Least You Need to Know: Approximation Algorithms, Ratios, and Provable Near-Optimality

Approximation algorithms matter when exact optimization is computationally hard. The central ideas are the approximation ratio, how it differs for minimization and maximization, and how proofs compare the algorithm's output against an unknown optimum using a structural bound.

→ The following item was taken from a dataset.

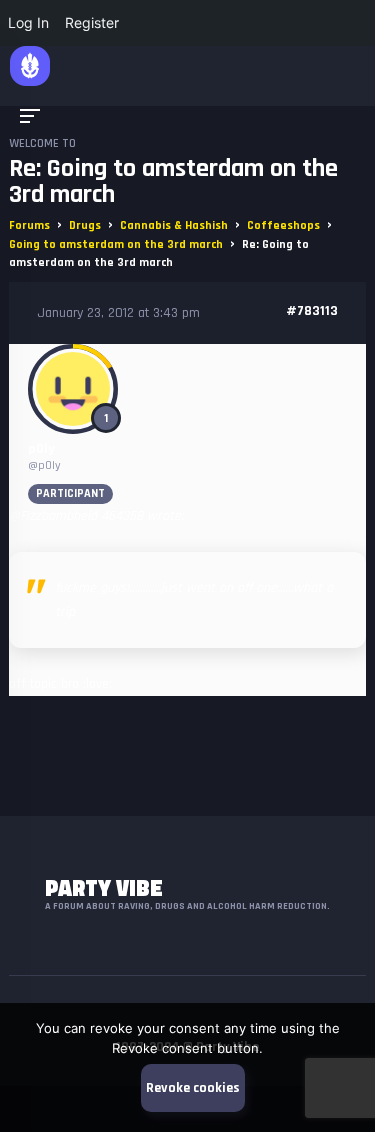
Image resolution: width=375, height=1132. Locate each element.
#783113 (312, 311)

The least you need to know

An approximation algorithm for a minimization problem aims to return a solution whose cost is at most `alpha` times optimum.
For maximization, the guarantee is usually that the returned value is at least `OPT / alpha` or equivalently within a multiplicative factor of optimum.
A proof of approximation quality compares the algorithm's solution to a lower or upper bound on `OPT`.
Greedy or relaxation-based methods often yield the approximation certificate.
Approximation is valuable when exact optimization is NP-hard.

Key notation

OPT the optimal objective value

alpha-approximation provable multiplicative-factor guarantee

ratio how far the algorithm can be from optimum in the worst case

Tiny worked example

A common proof for **Vertex Cover** uses a maximal matching.
Picking both endpoints of every matched edge gives a cover.
If the matching has `m` edges, any vertex cover needs at least `m` vertices, but the algorithm picks `2m`.
That proves a factor-2 approximation.

Common mistakes

Students often flip the inequality direction between minimization and maximization.
A heuristic is not automatically an approximation algorithm unless there is a proof.
The ratio statement is about worst-case guarantee, not about average performance on friendly inputs.

How to recognize this kind of problem

The prompt asks for a factor guarantee instead of an exact optimum.
An NP-hard optimization problem is paired with a greedy or LP-based strategy.
You are asked to compare an algorithm's answer to a bound on the optimum.